Answer by Gil Yehuda:
tl;dr: To be a good, contributing citizen. To use standard open source technology in our products when there is good code to use, and to create the new standards when that is needed. To attract the kind of developer who has proven Open Source cred already, with the promise that they’ll do even more once they get a purple badge.
Longer answer: Yahoo engineers use lots of Open Source software in Yahoo’s products and tools. The company is built on Open Source in just about every section of the stack and corner of the code. When you use Open Source, you realize that code can have a life of its own beyond your particular use of it. This happens when you view code in a communal way — not just as a utilitarian tool. When you find problems with the code, you are very motivated to fix it, care for it, enhance it. Yahoo engineers do that with our code. We don’t just use code — we love code and care for it.
So Yahoo contributes code fixes and enhancements to those Open Source projects.

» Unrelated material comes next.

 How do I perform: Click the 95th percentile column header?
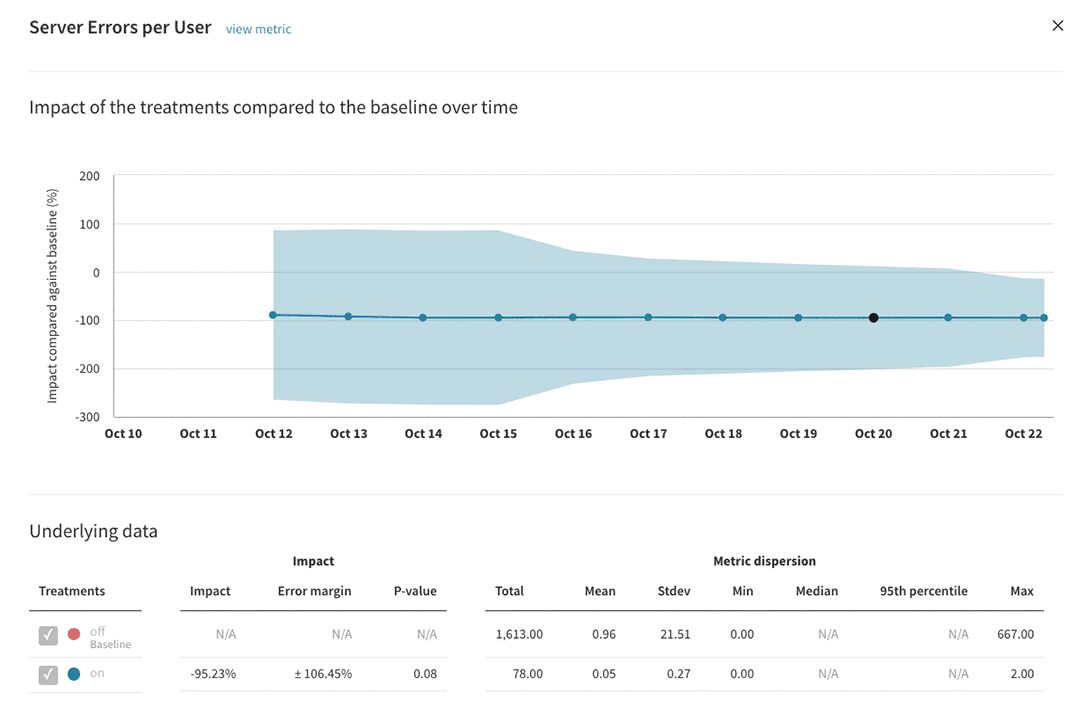pyautogui.click(x=924, y=591)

Not doing so would be foolish and shortsighted. Doing so shows that we care to curate and support the very ecosystem that supports us. It’s simply good business and good citizenship.

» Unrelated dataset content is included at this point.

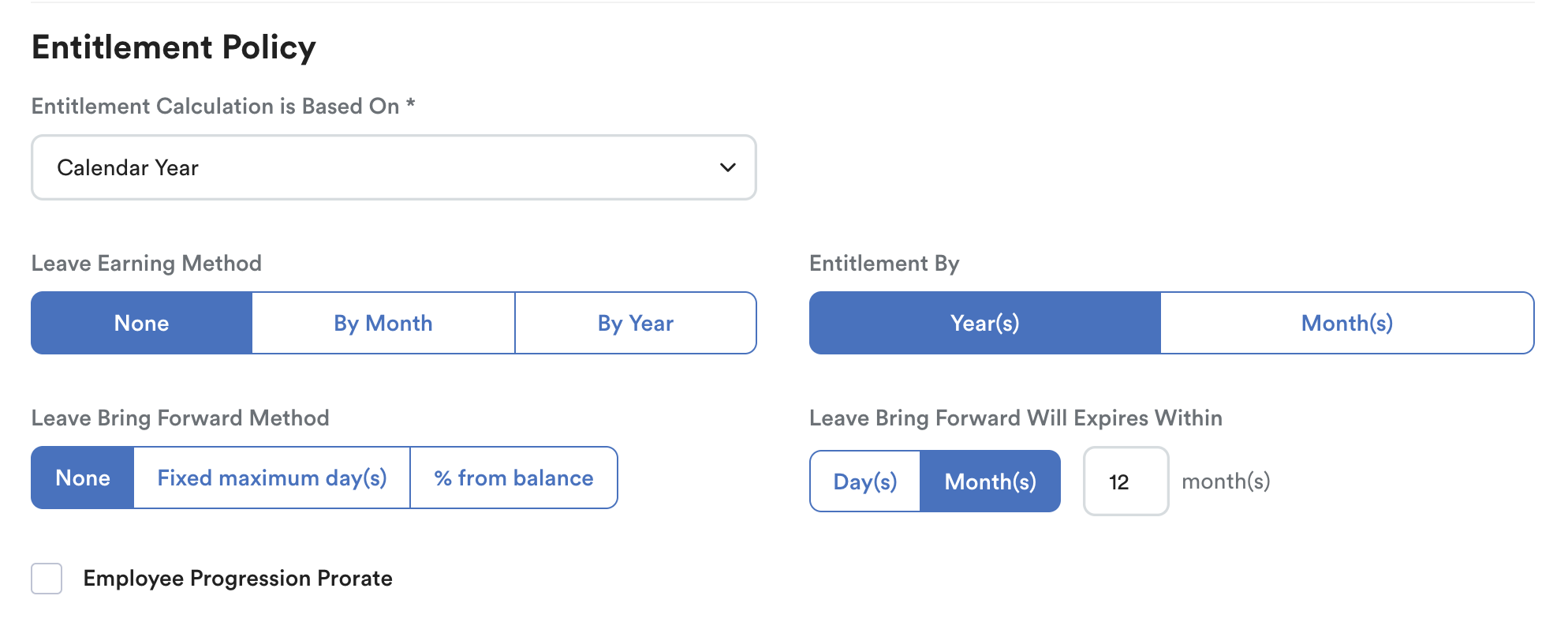Choose Fixed maximum day(s) option
The image size is (1568, 622).
272,478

Yahoo also contributes new projects that were created within Yahoo to the Open Source community. There are many examples of this which you can find on Yahoo’s page, in various Apache Software Foundation Communities, and in niche communities like CPAN and elsewhere. This is how the top engineers work — we attract this talent because they know we respect their ethos, it’s our ethos too. Moreover by participating in the community, we work with others, not against them. This reduces the friction to partner — and this helps make Yahoo one of the best companies in the valley to partner with. Few companies in the world have the depth and breadth size and scope deals with Microsoft and Google and Facebook and Apple like Yahoo does.
Some of the projects Yahoo contribute to have helped create and revolutionize the technology industry as a whole (like Big Data and Computational Advertising), yet many of the projects we publish are small and fairly insignificant to most people. The do however matter to the person who wrote that code and perhaps to a dozen or so others who use it. We don’t try to hit grandslams every time we publish code. We just want to make it a regular habit, to get good at it. To work out loud when we can, since it makes for better engineering, better documentation, good feedback, good discipline, etc. Sometimes we publish code that really makes a deep impact on many, and we accept pride for that. It feels good (See: ).
We have a very small ‘team’ of people who help make sure that we do this right — legally, with licenses, attributions on the code when we need to, CLA’s signed where appropriate, providing answers to questions about the various licenses that come up daily — with new hires who ask if they can still work on their favorite projects, acquisitions of companies (and their code), product launches (and our obligations w/r/t giving credit), partnerships (and the legal stuff), software purchases, and science publications (that usually contain code). On behalf of my ‘team’, I say hello and hope that you use our code, contribute to it, and be inspired to be great citizens in the communities that sustain you too.
So I’d say Yahoo’s “role” is to be a good citizen, at least that’s what I’m striving for. Yahoo’s accomplishments in this space have been even more profound. I expect for this to continue, as it is very much a part of the engineering culture at Yahoo.